» Input records:
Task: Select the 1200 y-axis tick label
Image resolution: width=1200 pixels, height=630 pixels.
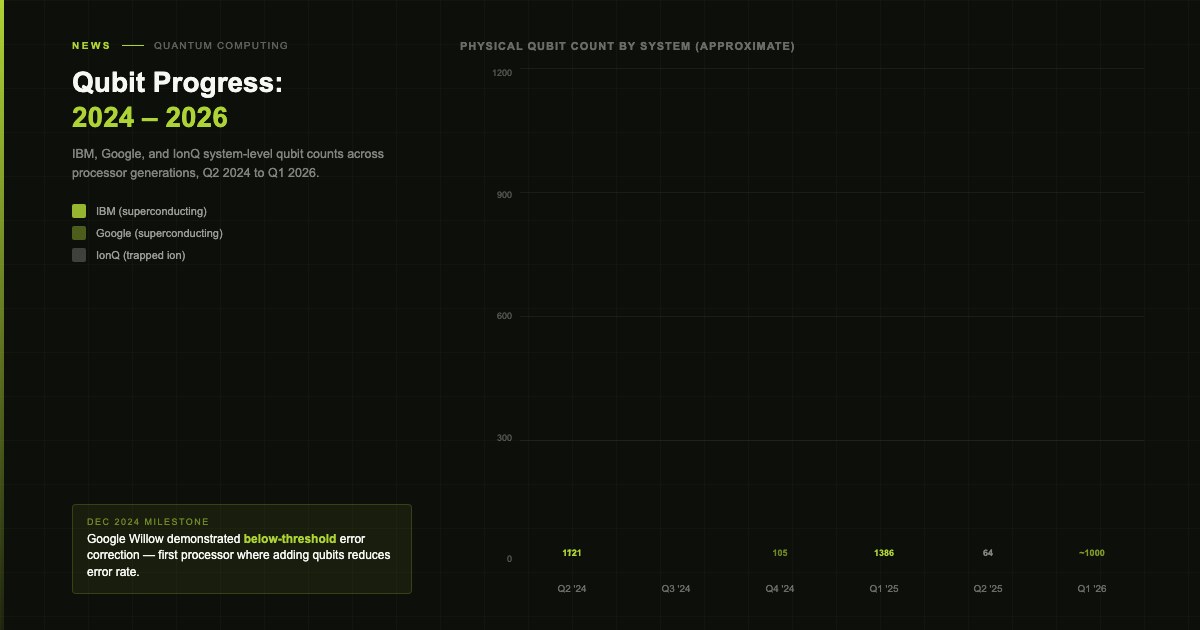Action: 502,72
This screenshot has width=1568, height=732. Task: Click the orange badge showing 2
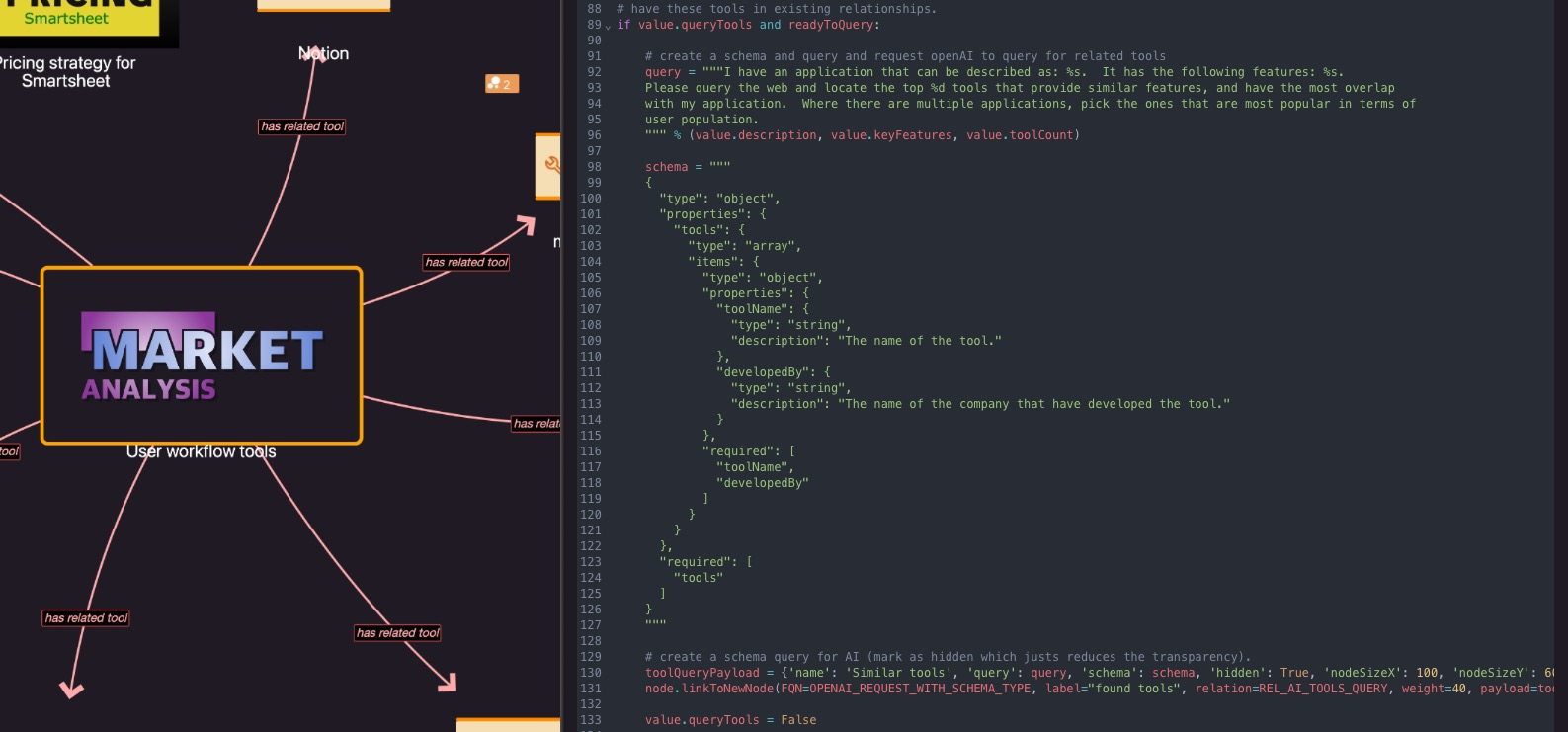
---
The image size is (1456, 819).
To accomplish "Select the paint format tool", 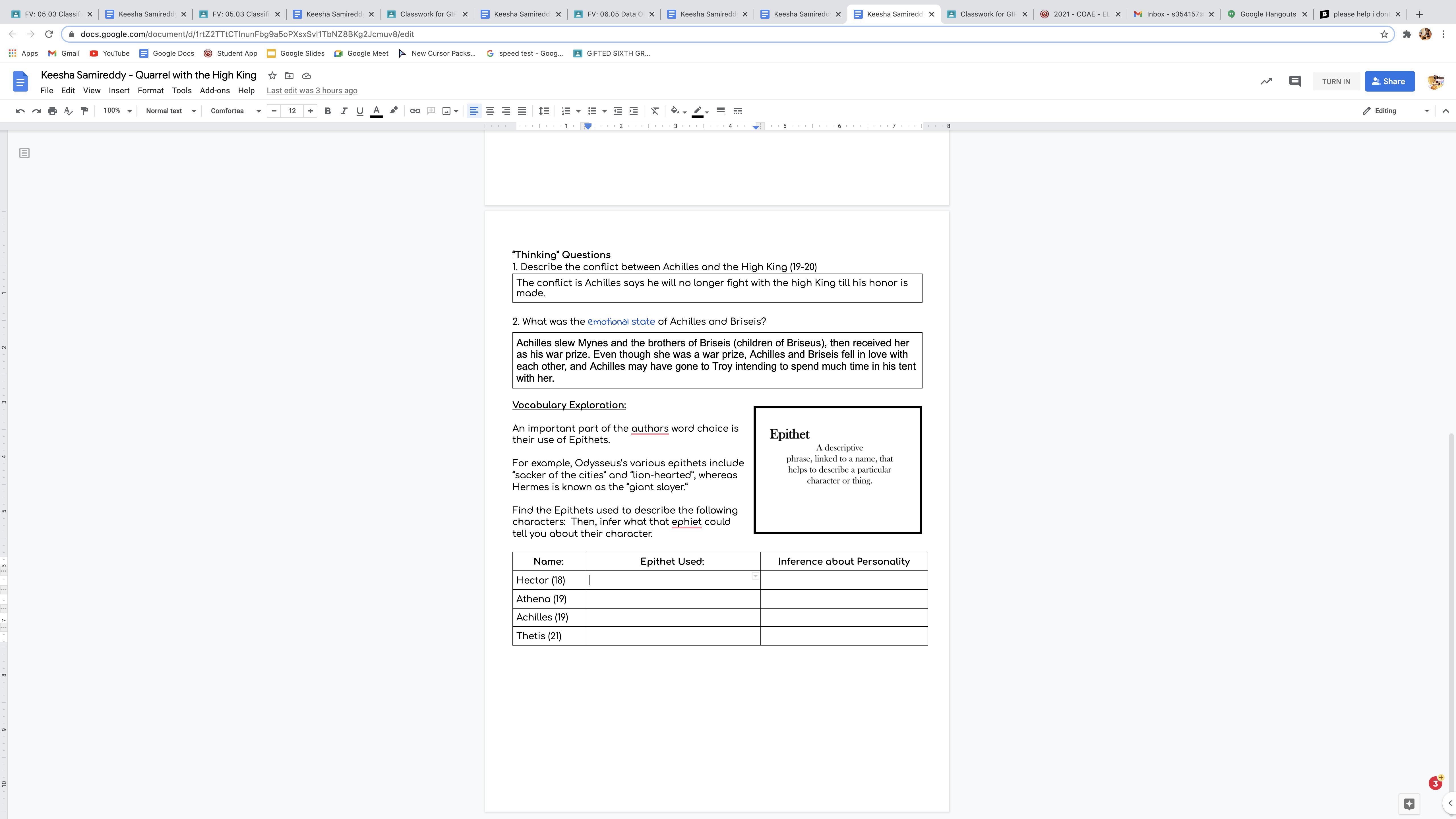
--
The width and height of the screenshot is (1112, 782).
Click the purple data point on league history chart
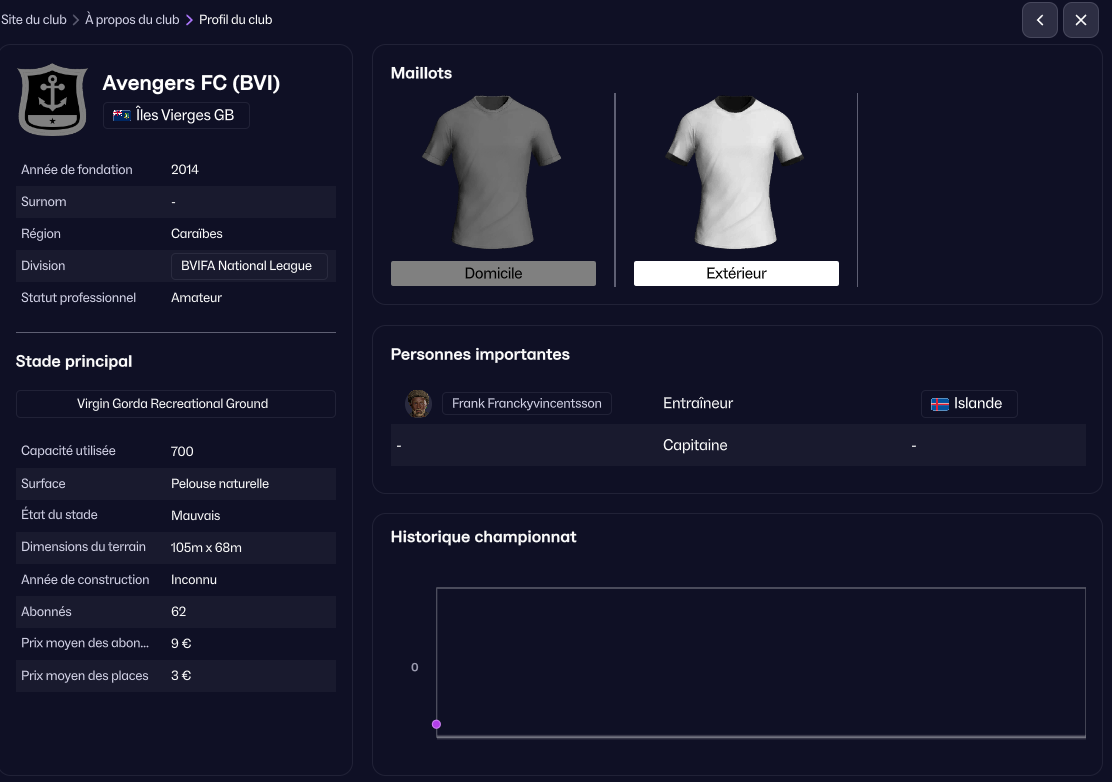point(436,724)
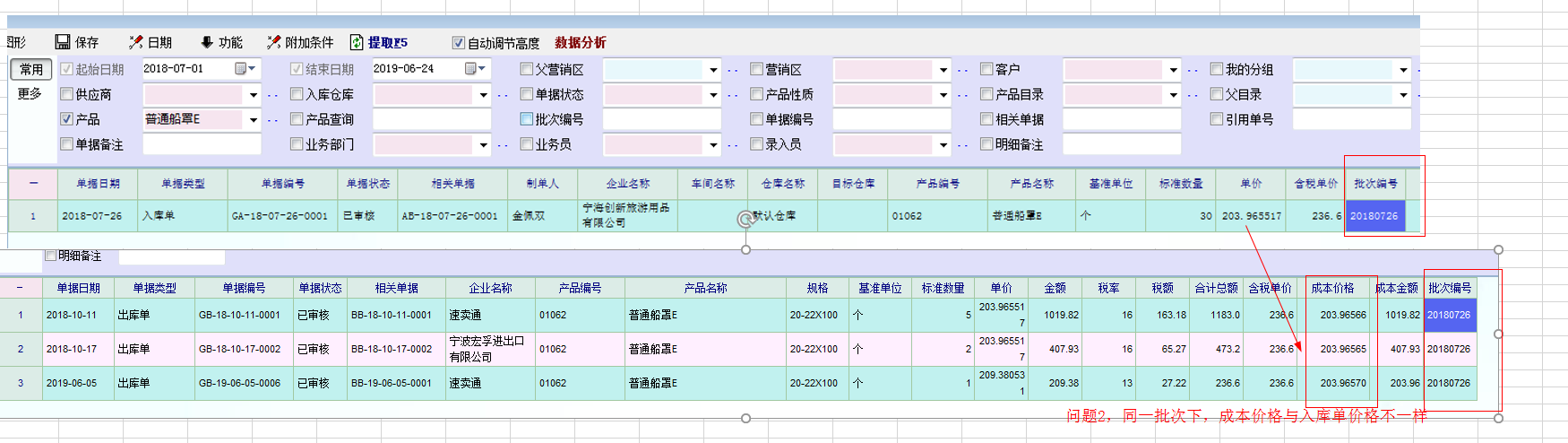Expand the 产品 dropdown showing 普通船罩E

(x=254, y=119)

» Objective:
Please rewrite the records above, from the line containing "Task: Select the 1200 y-axis tick label" up to and including the line containing "This screenshot has", as a JSON list of strings with one string per line and blank lines left out. Leave the pictures out of the answer.

» Solved exercise:
[
  "Task: Select the 1200 y-axis tick label",
  "Image resolution: width=1200 pixels, height=630 pixels.",
  "Action: 502,72",
  "This screenshot has width=1568, height=732. Task: Click the orange badge showing 2"
]